California Gnatcatcher

Habitat Modeling Based on GIS Data:

        We used GIS data (raster maps exported from ARC/INFO) on the vegetation and topography of an approximately 850 km² region of Orange County, California. Using these data and the locations of gnatcatcher pair observations, we estimated a habitat model with logistic regression. Significant variables included percentage of coastal sage scrub, elevation, distance from grasslands, and distance from "trees" (forest, woodland, chapparal), and various interactions among these variables. We validated the model by estimating the habitat function using only data on gnatcatcher locations in the northern half of the study area, and predicting the habitat suitability of the locations where gnatcatcher pairs were observed in the southern half. We entered the habitat model in RAMAS GIS to create a habitat suitability map (see Figure).

Metapopulation Modeling

        We used RAMAS GIS to identify patches in the habitat suitability map. A habitat patch is a cluster of suitable cells that can support a local gnatcatcher population. The collection of these local populations make up the gnatcatcher metapopulation in the study area. Thus we used the habitat model to calculate the spatial structure of the metapopulation, including size and location of habitat patches and the distances among them. RAMAS GIS also calculated the average and total habitat suitability in each patch. We combined the spatial structure of the model with demographic parameters (such as survival, fecundity, dispersal, and catastrophes) that we estimated with data from field studies This resulted in a stage-structured, stochastic, spatially-explicit metapopulation model. Using this model, we simulated the dynamics of the metapopulation under various assumptions.

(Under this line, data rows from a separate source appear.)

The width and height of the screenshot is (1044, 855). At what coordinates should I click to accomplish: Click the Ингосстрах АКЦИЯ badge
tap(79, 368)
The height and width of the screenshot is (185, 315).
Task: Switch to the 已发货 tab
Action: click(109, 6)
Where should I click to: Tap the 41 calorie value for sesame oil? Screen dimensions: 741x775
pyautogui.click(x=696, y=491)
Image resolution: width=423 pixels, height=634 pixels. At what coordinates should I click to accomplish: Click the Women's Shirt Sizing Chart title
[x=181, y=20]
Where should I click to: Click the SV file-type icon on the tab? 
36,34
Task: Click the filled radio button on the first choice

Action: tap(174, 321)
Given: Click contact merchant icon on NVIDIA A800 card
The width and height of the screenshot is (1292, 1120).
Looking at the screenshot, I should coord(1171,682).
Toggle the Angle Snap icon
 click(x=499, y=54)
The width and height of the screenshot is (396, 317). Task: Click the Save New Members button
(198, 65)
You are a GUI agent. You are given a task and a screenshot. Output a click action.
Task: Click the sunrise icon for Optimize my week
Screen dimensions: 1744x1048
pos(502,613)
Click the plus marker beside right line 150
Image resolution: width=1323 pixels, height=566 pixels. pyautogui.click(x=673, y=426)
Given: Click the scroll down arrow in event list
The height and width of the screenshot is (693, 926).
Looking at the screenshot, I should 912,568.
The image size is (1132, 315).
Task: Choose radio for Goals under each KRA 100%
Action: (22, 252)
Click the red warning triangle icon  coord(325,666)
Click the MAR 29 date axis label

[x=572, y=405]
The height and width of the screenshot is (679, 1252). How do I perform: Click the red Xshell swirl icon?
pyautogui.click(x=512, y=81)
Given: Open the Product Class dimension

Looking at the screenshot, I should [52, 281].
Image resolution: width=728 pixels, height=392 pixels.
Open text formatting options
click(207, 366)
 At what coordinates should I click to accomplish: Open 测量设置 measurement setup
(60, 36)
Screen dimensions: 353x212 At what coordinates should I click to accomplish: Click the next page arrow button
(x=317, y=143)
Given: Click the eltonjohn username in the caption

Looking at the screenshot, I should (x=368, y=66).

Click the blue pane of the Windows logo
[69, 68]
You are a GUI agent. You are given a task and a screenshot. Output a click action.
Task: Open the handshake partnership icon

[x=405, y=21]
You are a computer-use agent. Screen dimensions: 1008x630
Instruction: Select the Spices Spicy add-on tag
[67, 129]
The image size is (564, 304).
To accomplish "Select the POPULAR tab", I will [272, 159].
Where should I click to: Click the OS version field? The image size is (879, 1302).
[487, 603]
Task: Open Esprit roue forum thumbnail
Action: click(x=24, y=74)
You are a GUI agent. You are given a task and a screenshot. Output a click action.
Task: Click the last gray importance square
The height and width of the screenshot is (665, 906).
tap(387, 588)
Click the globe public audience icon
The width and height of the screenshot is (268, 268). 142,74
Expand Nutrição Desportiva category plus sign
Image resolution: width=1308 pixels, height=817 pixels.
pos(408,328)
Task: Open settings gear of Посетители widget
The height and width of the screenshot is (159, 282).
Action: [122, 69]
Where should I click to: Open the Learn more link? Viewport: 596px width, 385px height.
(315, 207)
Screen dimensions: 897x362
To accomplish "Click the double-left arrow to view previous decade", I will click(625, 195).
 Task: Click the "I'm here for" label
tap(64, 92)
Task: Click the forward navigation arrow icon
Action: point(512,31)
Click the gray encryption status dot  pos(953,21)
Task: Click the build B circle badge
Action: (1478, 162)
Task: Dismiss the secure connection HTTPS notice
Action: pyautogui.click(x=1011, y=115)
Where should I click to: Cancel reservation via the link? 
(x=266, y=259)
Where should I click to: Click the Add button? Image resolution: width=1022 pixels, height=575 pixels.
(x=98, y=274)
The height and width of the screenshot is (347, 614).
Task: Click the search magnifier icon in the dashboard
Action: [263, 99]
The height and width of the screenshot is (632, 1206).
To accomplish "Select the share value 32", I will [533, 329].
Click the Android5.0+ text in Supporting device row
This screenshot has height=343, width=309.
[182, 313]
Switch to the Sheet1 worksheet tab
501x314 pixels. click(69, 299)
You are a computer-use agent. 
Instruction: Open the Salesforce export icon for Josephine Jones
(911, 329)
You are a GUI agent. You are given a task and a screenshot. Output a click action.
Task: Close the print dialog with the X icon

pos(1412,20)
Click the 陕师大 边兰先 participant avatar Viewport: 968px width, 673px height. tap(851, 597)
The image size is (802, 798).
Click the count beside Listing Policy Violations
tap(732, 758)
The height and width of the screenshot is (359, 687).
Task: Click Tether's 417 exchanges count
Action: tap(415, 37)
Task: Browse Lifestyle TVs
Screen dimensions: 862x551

Results and Future Directions

        The model predicted a high risk of decline in the next 50 years with most combinations of parameters. However, there was a considerable range of outcomes due to uncertainties in parameters. Results were most sensitive to density-dependent effects, the probability of weather-related catastrophes, adult survival, and adult fecundity. Based on data used in the model, the greatest difference in results was given when the simulation's time horizon was only a few decades, suggesting that modeling based on longer or shorter time horizons may underestimate the effects of alternative management actions. For more information see Akçakaya and Atwood (1997; Conservation Biology 11:422-434).

        In the future, we are planning to refine the model, and use it to assess or rank management and conservation alternatives. One type of management that can be evaluated with this kind of a model is habitat conservation and restoration. Suppose, for example, that three of the habitat patches identified in this study are potential candidates for habitat conservation and restoration. If these patches vary in size, then there would a total of 7 alternatives (ranging from restoring only the smallest patch to restoring all three). These, plus the "no action" alternative, can be evaluated by running a series of simulations that incorporate the expected improvements in the carrying capacity and other parameters of the patches where habitat would be restored.

        The 8 options can then be ranked in order of increasing effectiveness (in, for example, reducing the risk of extinction). For this example, we might expect that the larger the area where habitat is improved, the lower the extinction risk of the gnatcatchers. The obvious choice is to improve the habitat in all three patches. In reality the choices are much less obvious, because improving all three patches may cost more than what is available for California gnatcatcher habitat management, which means we need to consider the costs as well. We could rank the 8 options with respect to both their benefit (reduction in risk of extinction) and with respect to their cost (see Figure above). Such a graph allows the evaluation of each conservation action in terms of costs and benefits, without falling into the trap of assigning a monetary value to the existence of a species.